A situação pandémica provocada pela doença COVID 19 e o registo de uma propagação acelerada do vírus SARS.CoV-2 em determinadas zonas do país trouxe novamente para a ribalta um fenómeno, sobejamente conhecido e já várias vezes denunciado pela CGTP-IN, inclusivamente junto da OIT, que é a exploração de trabalhadores estrangeiros, sobretudo no sector da agricultura intensiva, em situações muito próximas de trabalho forçado.
Estes trabalhadores são aliciados para o nosso país por angariadores sem escrúpulos, frequentemente ligados a redes de tráfico humano, que actuam sob o disfarce de agências de trabalho temporário, sendo depois abusivamente constrangidos a viver e a trabalhar em condições infra-humanas, com poucos ou nenhuns direitos sociais e laborais, recebendo salários muito abaixo do que lhes foi prometido e do que lhes seria legalmente devido.
Estas situações, que correspondem a graves violações dos direitos humanos, só são possíveis, por um lado, com a cumplicidade dos empregadores, sobretudo multinacionais detentoras das grandes explorações de agricultura intensiva que proliferam na região do Baixo Alentejo, e que assim dispõem de um exército de mão de obra barata, da qual se desresponsabilizam completamente, pretendendo assim distanciar-se do incumprimento da lei e da violação dos direitos humanos, sociais e laborais destes trabalhadores.
Recorde-se que, em 2016, foi aprovada na Assembleia da República uma alteração legislativa que, com o objectivo de combater o trabalho forçado e outras formas de exploração laboral, prevê a responsabilização contra-ordenacional e a penalização de toda a cadeia de contratação e subcontratação ao longo da qual se multiplica a exploração dos trabalhadores, o que provocou a fúria das confederações patronais, que consideraram esta alteração inadmissível.
A reacção desmesurada então observada demonstrou de modo claro que o patronato, embora publicamente se afirme contra qualquer forma de trabalho forçado, não está disposto a assumir quaisquer responsabilidades nem admite a existência de regras que penalizem condutas violadoras de direitos humanos, preferindo manter uma situação de livre impunidade perante o incumprimento da lei e a exploração dos trabalhadores.
Por outro lado, também não consta que, quase cinco anos volvidos sobre a aprovação da lei, tenha havido qualquer sanção aplicada aos prevaricadores por conta deste normativo.

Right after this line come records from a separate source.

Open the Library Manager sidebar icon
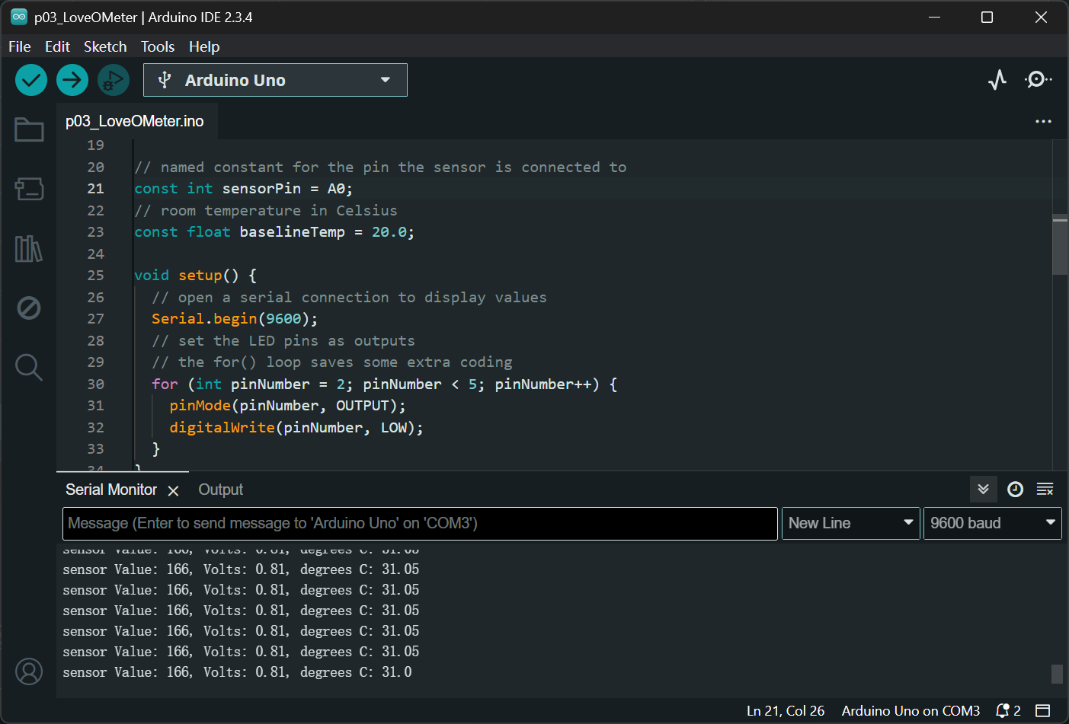Screen dimensions: 1069x724 tap(29, 249)
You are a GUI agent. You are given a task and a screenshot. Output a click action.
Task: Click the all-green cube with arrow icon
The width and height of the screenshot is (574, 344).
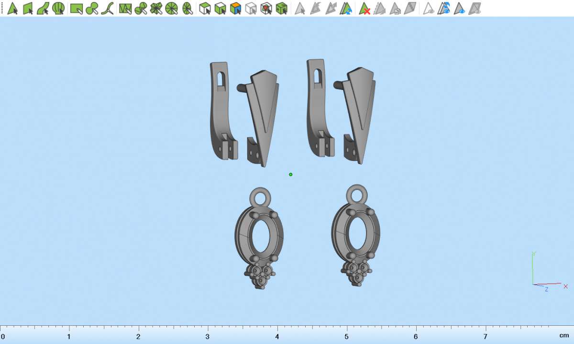282,8

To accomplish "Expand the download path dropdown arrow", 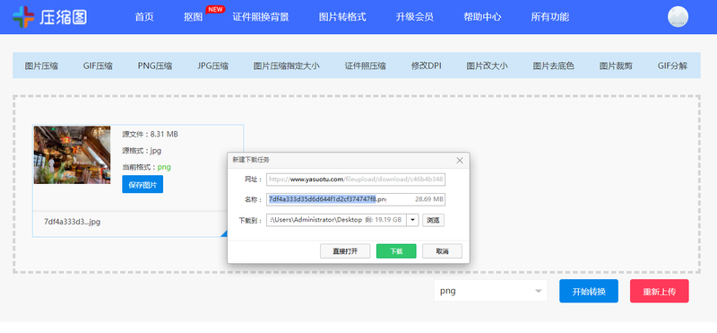I will (x=412, y=220).
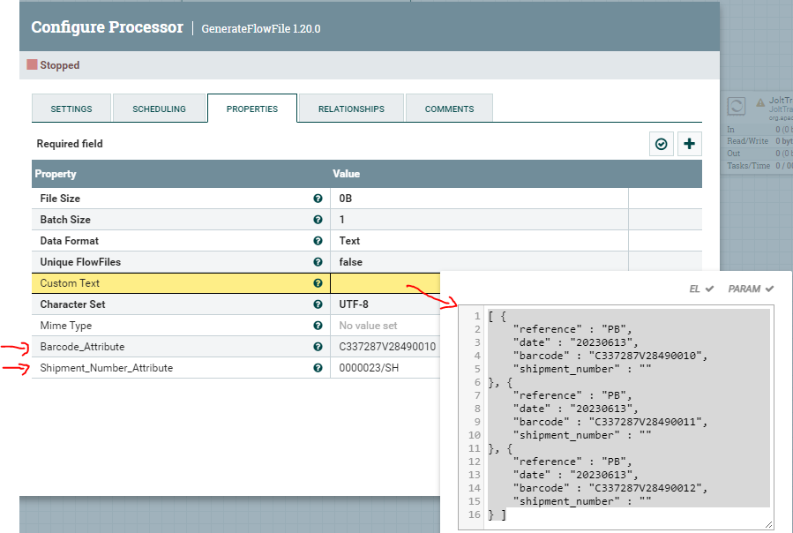The height and width of the screenshot is (533, 793).
Task: Go to the Relationships tab
Action: click(351, 109)
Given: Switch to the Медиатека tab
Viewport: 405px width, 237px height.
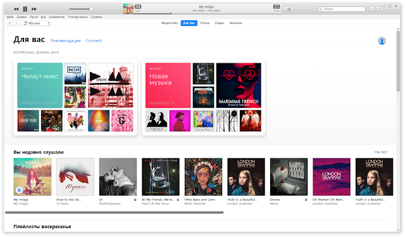Looking at the screenshot, I should coord(170,23).
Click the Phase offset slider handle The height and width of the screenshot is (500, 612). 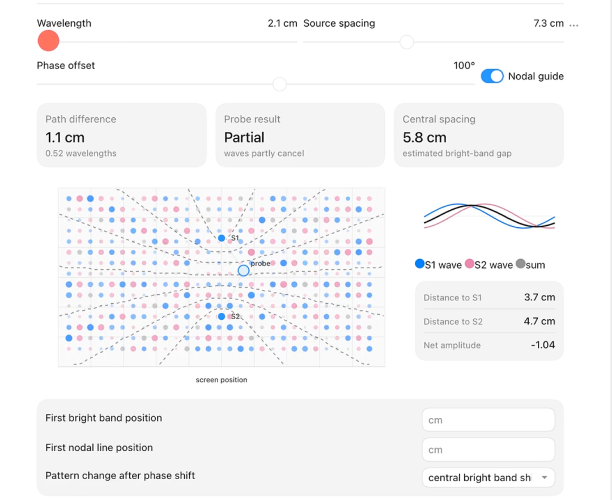pos(279,84)
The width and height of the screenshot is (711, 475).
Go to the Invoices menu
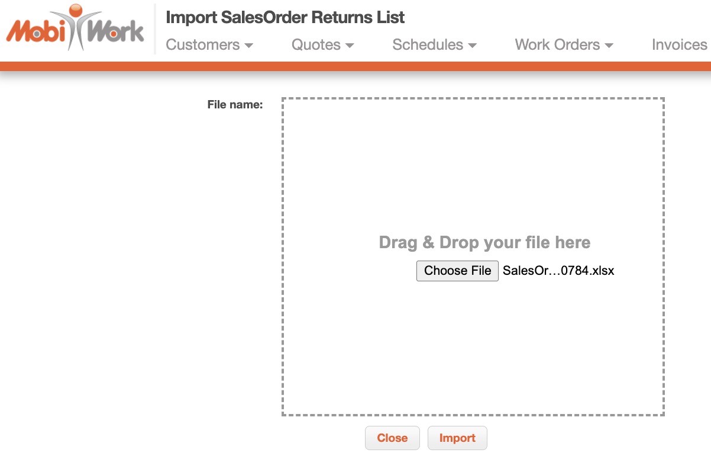coord(679,45)
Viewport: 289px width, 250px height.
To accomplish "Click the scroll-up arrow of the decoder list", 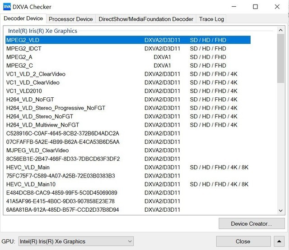I will point(280,30).
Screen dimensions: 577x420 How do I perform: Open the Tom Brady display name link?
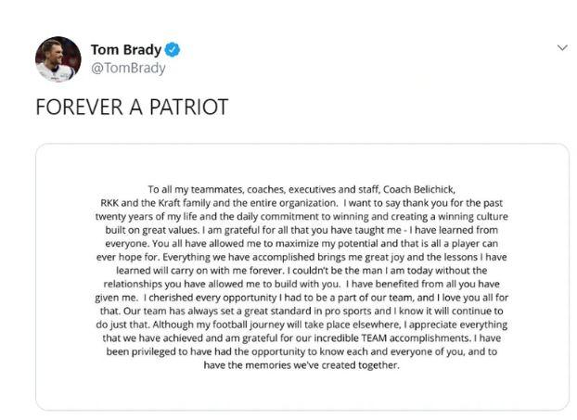tap(126, 50)
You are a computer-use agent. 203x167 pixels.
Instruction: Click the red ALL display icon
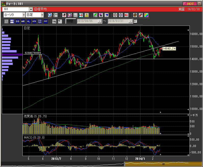pos(126,15)
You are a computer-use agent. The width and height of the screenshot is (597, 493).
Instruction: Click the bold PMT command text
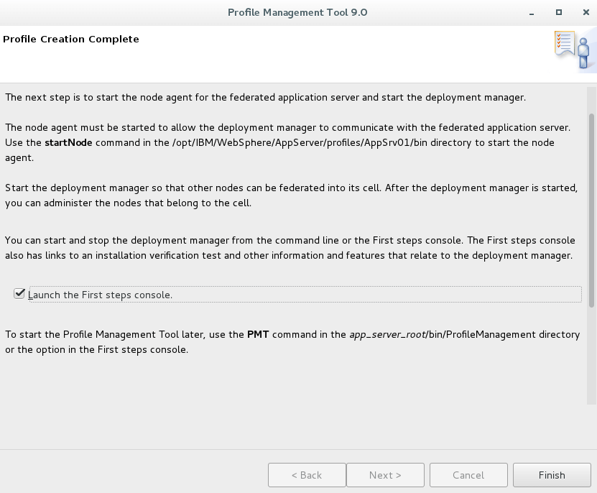tap(258, 334)
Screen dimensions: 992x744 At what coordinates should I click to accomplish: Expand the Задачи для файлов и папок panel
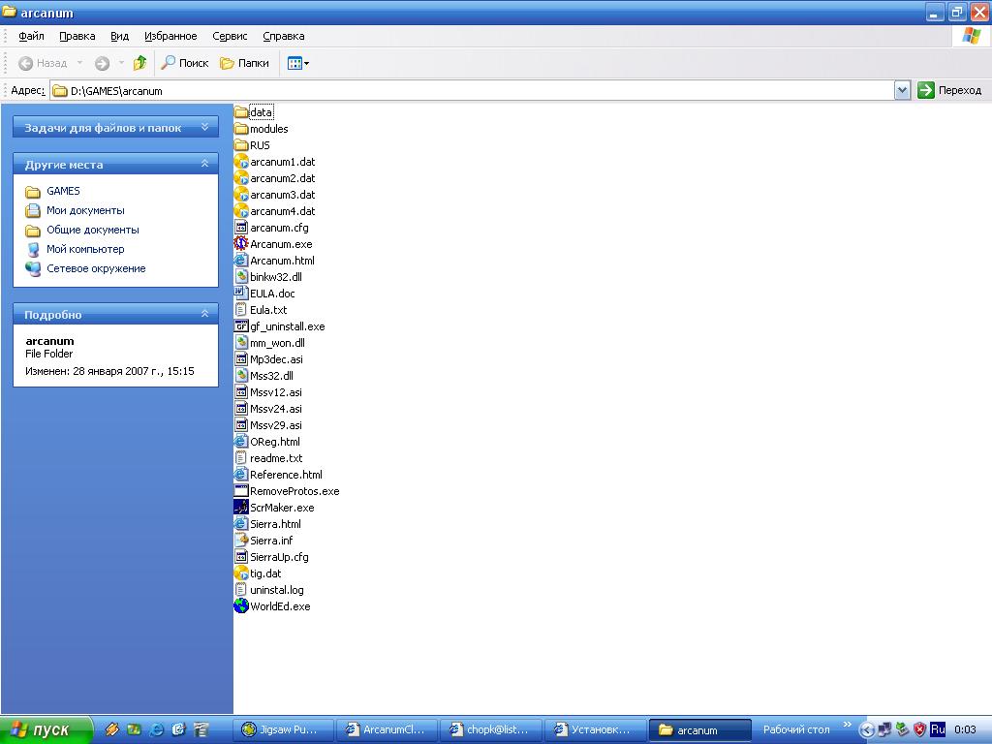coord(204,127)
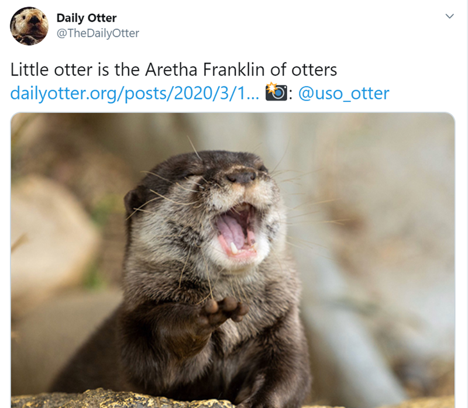
Task: Follow the dailyotter.org/posts link
Action: (135, 94)
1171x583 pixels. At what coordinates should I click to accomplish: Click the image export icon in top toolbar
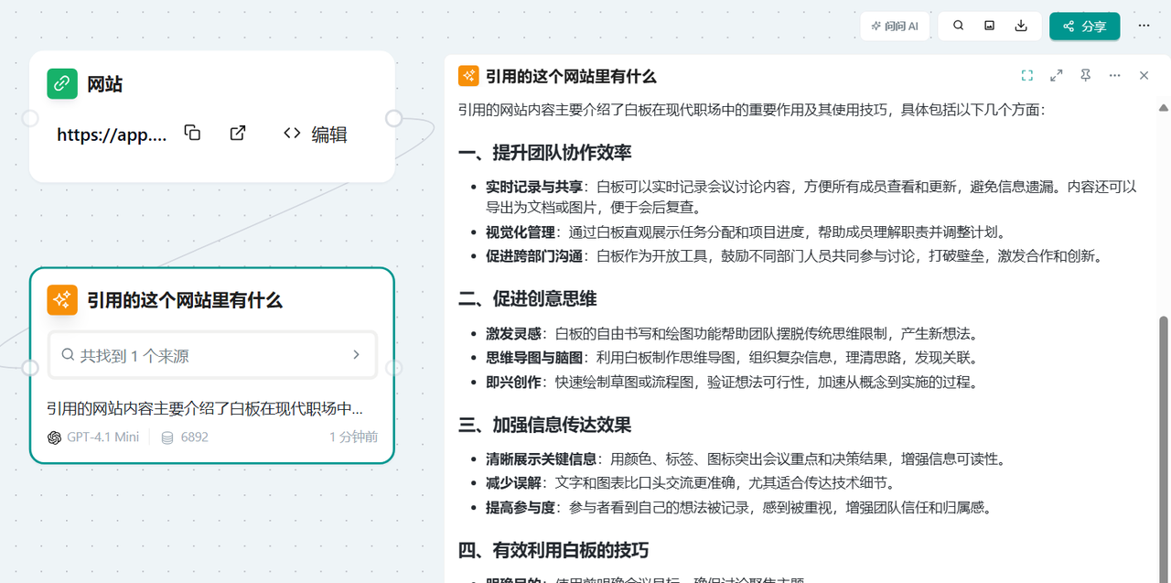[x=989, y=26]
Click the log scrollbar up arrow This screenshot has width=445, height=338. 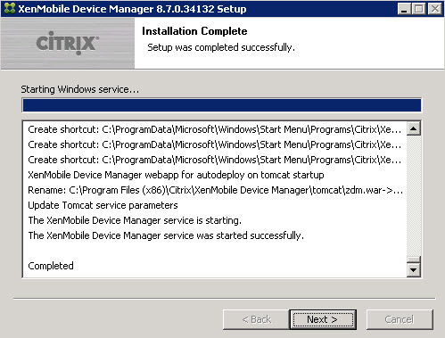[x=413, y=128]
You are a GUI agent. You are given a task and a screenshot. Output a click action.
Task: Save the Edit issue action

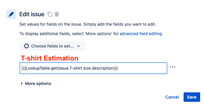click(x=192, y=97)
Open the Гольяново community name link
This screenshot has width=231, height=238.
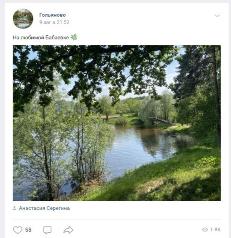(53, 15)
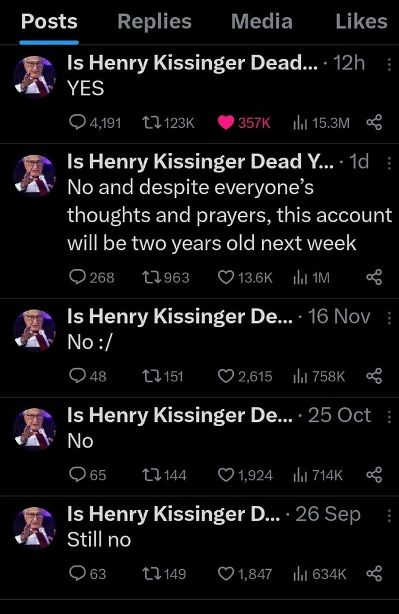Open replies on the YES post
The width and height of the screenshot is (399, 614).
click(79, 123)
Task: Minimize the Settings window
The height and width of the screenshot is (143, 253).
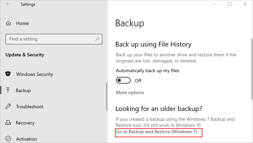Action: pos(215,4)
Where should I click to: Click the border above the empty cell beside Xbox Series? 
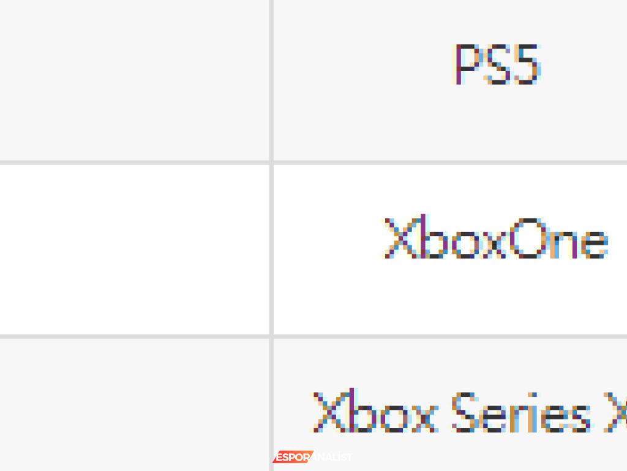coord(134,337)
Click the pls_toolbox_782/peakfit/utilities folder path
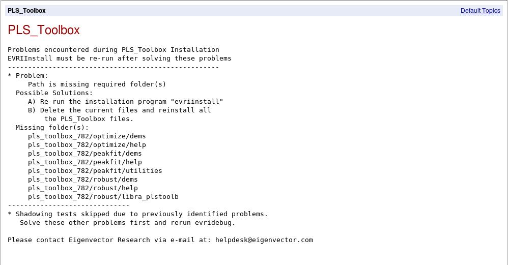508x265 pixels. coord(95,171)
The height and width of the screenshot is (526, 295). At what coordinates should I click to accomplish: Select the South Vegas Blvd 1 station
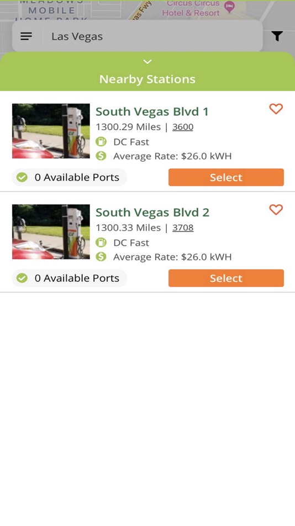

De facto, a inacção quase total das entidades competentes perante estas situações tantas vezes denunciadas, com especial destaque para a Autoridade para as Condições Trabalho (ACT), a quem cabe fiscalizar e sancionar estas e outras violações laborais, também ajuda a explicar a persistência e proliferação destas situações. Sem que seja possível ignorar que esta entidade não tem sido dotada dos meios humanos e técnicos necessários e adequados ao combate a todas as situações de ilegalidade que vão ocorrendo, sendo que esta situação da exploração laboral no sector agrícola requer um conjunto de meios e inclusive a articulação com outras entidades, o que não depende apenas da ACT, mas exige que haja vontade política para um verdadeiro combate a estes fenómenos.
Está assim bem ilustrada a tolerância e displicência com que tem sido encarada, social e politicamente, a exploração dos trabalhadores migrantes no sector da agricultura intensiva designadamente na região do Baixo Alentejo.
Neste quadro, aquilo que actualmente se está a passar no concelho de Odemira, nomeadamente as indignas condições de habitação potenciadoras da propagação do vírus, não devia espantar ninguém.
A CGTP-IN só lamenta – e não pode deixar de se indignar – que tenha sido necessária uma crise pandémica para trazer finalmente a público esta situação e levar o Governo a reconhecer que se está perante uma situação de clara violação de direitos humanos.